He calls government of the one kingship when it is good and tyranny when it is bad. (Both fit under the category of monarchy, "mon" meaning "one.") Good government of the few is aristocracy, or government of the best. Bad government of the few is oligarchy, or government of the rich. (Or, as we call it in modern pseudo-Greek, plutocracy). Bad government of the many is democracy or rule of the demos -- the lower classes. Good government of the many is "politeia," generally translated as constitution or polity and meaning, so far as I can tell, government of the whole, or government of the entire body politic. Elsewhere he uses "politeia" to mean both the structure of government and the larger structure of the body politic and the whole society. As such, it is often translated as "constitution," although so far as I can tell, "polity" probably works better. And when used to mean good government of the many -- well, I am not sure there is any equivalent English term. I think he means government of the whole body politic, which is a rather clumsy phrase, so I will stick to politeia.

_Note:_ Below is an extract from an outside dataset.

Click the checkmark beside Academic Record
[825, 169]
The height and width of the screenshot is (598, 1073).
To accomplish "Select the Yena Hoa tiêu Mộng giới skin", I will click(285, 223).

Aristotle differs from Plato in distinguishing between the best government a philosopher can imagine and the best government you are likely to get in the real world. Plato, when asked whether his ideal government was actually achievable, took refuge in the allegory of the cave in which he explains that this world we live in is not real, and that the ideal world is a higher reality, meaning that the best government a philosopher can imagine is more "real" than anything in the real world. Another famous Greek had the name for that -- "sour grapes." Aristotle, by contrast, was realistic enough to recognize that when a society entrusts its well-being to the virtue of its rulers (whether many, few, or one) it rests on a frail foundation. Kings degenerate into tyrants, rule of the best degenerate into rule of the rich, and rule of the whole degenerates into rule of the mob. Although Aristotle distinguishes between different kinds of kingship, tyranny, aristocracy, oligarchy, politeia, and democracy, running through his types of bad government is a crucial distinction. Government can be "corrupt" in the sense of self-seeking but still respect the rule of law. Lawless government -- whether of the many, few, or one -- is always the worst. Keeping government from being corrupt (self-seeking) depends on the virtue of its rulers. Maintaining the rule of law depends on institutions. So Aristotle wrote at length about institutions.
His concept of a king deserves some attention because it is different from most people's concept of a king today. Although we recognize absolute, limited, and constitutional monarchies, we tend to assume that a king is necessarily hereditary and for life. But Aristotle discussed hereditary absolute monarchies (for life), elective absolute monarchies (for life), temporary monarchies for an emergency, and limited monarchies for life, like the Spartan kings (Sparta had two kings at once, who were hereditary and for life, but whose power was limited to military command). He said that the distinction between a king and a tyrant was that a king ruled willing subjects by law and a tyrant ruled unwilling subjects by force. He shows a distinct distaste for life-long absolute monarchs (hereditary or elective), saying that Greeks would never submit to such a servile arrangement, but that non-Greeks seem to accept it. An odd comment for Alexander the Great's tutor, but no matter.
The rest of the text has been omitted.